A better idea, in my opinion, is to place powdered graphite in the
cup.  The graphite sold as a dry lubricant for locks and other small
mechanisms is suitable.  However, the level to which you bring the
graphite is critical.  Unlike mercury, graphite is not a liquid, and
if you put too much in, it will not be possible to push the lever down
until the catch holds it.  If, on the other hand, when the lever is
latched down, you can put your finger on it and feel that it goes down
further, then more graphite must be added.  Otherwise, when you take
your finger away and the spring moves the lever back up to the catch,
the rod will lose contact with the graphite.

I would suggest connecting an analogue ohmmeter to the switch when
adjusting the level.  Once the meter can measure some resistance when
the lever is latched down, push it down and release it several times
after each addition of graphite.  You will find that the resistance
varies greatly with each closure.  When I finished adjusting the level,
it varied from about 200 ohms to about 750, but these values are not
critical; much higher resistances are acceptable.  You will also find
that, when the switch is closed and nothing is touched, there will be
minor variations in the resistance with time.  That is why an analogue
ohmmeter should be used; a digital meter may not settle down.

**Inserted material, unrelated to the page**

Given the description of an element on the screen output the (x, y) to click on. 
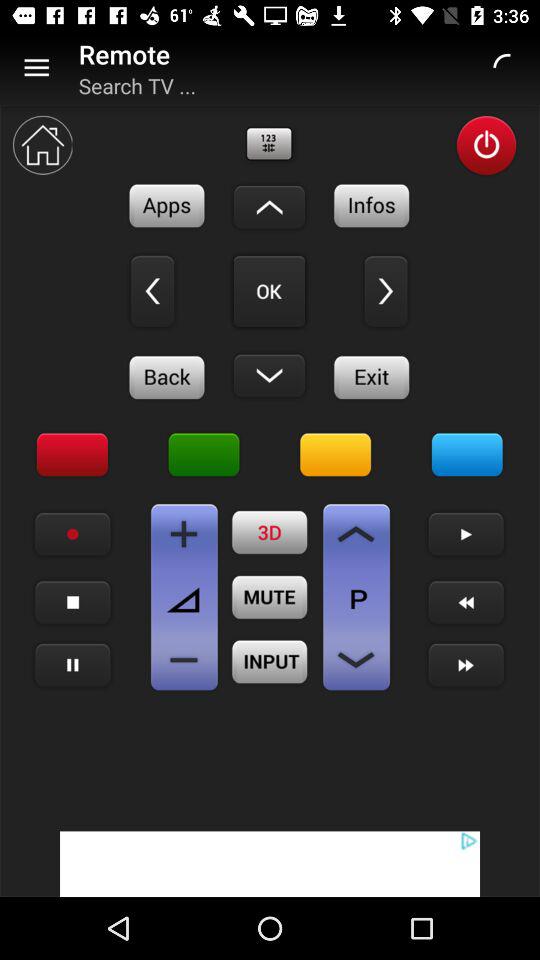
remote record button (72, 534)
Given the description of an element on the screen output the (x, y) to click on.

How to switch the pump motor when the switch resistance is so great?
Modern electronics solves this problem.  From a surplus house, I
purchased a small switching 5-volt power supply of the plug-in type
(sometimes called "wall wart").  Across its output I connected the
switch, in series with a 200K resistor.  The switch-resistor junction
was connected to one input of a LM311 integrated circuit comparator,
which was powered by the same supply.

A comparator is a device that compares two voltages.  If the first is
greater than the second, it puts out a voltage.  If the opposite is the
case, it puts out a different (in this case much smaller) voltage.  The
other input of the comparator was connected to a 2 volt reference
voltage, obtained from a voltage divider across the 5 volt supply.

When the switch is closed, even if its resistance is as much as
200,000 ohms, the voltage at the switch-resistor junction will exceed
the reference, so the comparator puts out the larger voltage.  This is
connected to the control input of a solid state relay (also from a
surplus house), causing the relay to close.

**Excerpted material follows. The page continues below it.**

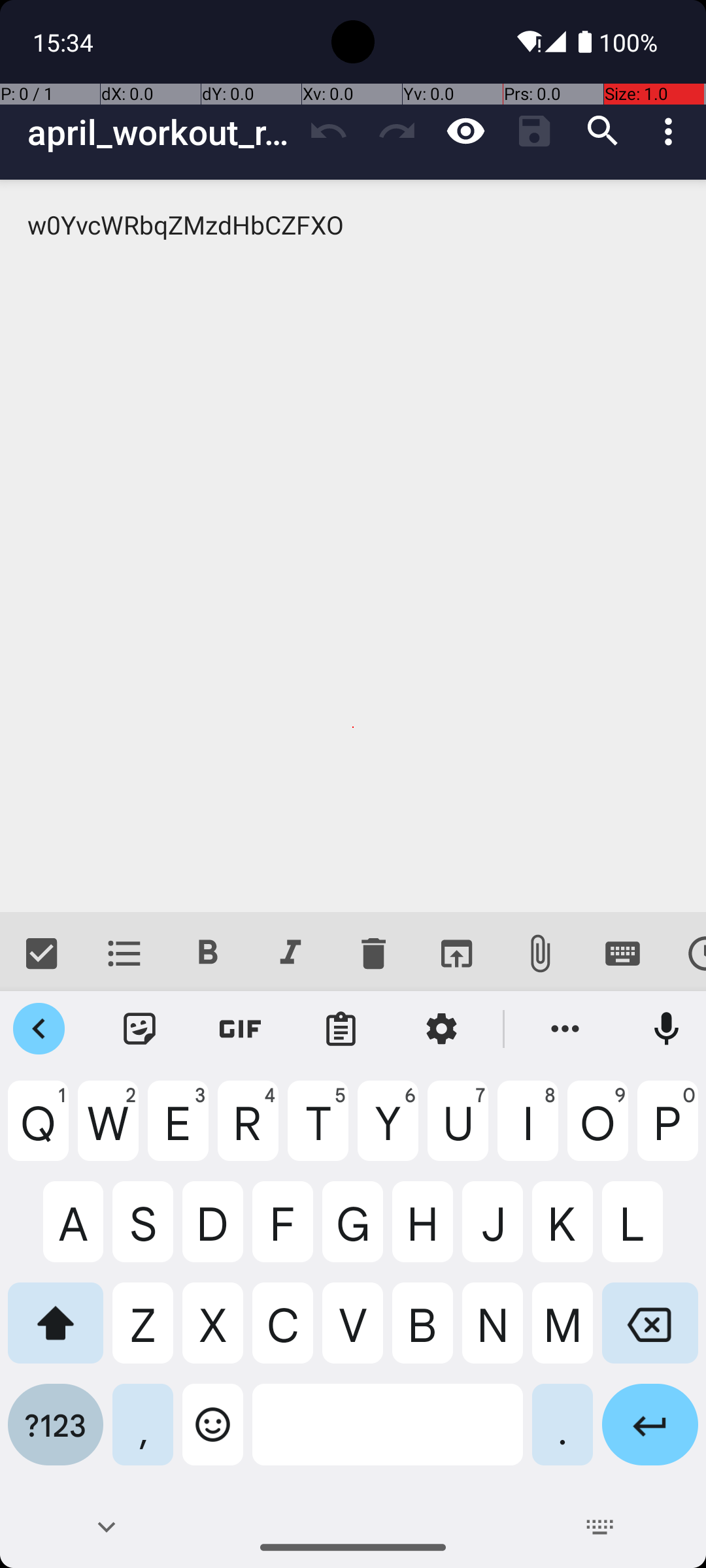
april_workout_routine_backup Element type: android.widget.TextView (160, 131)
w0YvcWRbqZMzdHbCZFXO
 Element type: android.widget.EditText (353, 545)
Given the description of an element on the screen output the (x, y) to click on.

When the switch opens, the lower voltage from the comparator is
insufficient to keep the relay closed, so it opens.  The solid state
relay could directly switch power to an AC pump motor.  However, in my
application it switches AC power to a Minarik drive, which supplies
direct current to, and controls the speed of, a DC pump motor.  As
explained in my MMD postings 2001.11.03.03 and 2001.11.06.06, this is
done to switch between the two pump speeds used in the Red Welte
system.

So far I have had the switch in the Welte, the circuitry described
here, the Minarik drive, and the motor described in my MMD posting of
06 November 2001 ["Pump Motor Speed Control"], all working together,
and everything works as expected..  Since the Vorsetzer is not
restored, the motor has only operated without load, but I see no reason
to anticipate problems when it is connected to the pump.

The circuit does draw a small amount of power when the switch is open.
I measured 1.2 ma from the 5-volt supply.  (It would be even less if an
LP311 comparator were used, but so far I have not been able to obtain
one.)  This small drain will not increase the power draw of the "wall
wart" appreciably above its no-load value, and since the unit does not
get noticeably warm after hours of operation, not much power is wasted.
However, if desired, a switch could be used to cut the power to the
"wall wart" when the instrument will not be played for an extended
period.

Some may argue that all this electronics has no place in an antique
instrument.  However, if you do not have the original two-slider
rheostat (as I do not), then there is nothing of much interest in the
compartment to the left of the spool box, and I see no harm in putting
a box containing electronics there, provided it is done in such away
that a future owner can remove it without trace should he so desire.

If you do have the rheostat, then the circuitry described here could be
mounted in a small box, and concealed somewhere in the instrument.  The
object, of course, is to keep undisturbed the compartment to the right
of the spool box, which contains the radial wind motor, the flywheel,
the transmission, and the switch.

Musically,

Cecil Grace, in Western North Carolina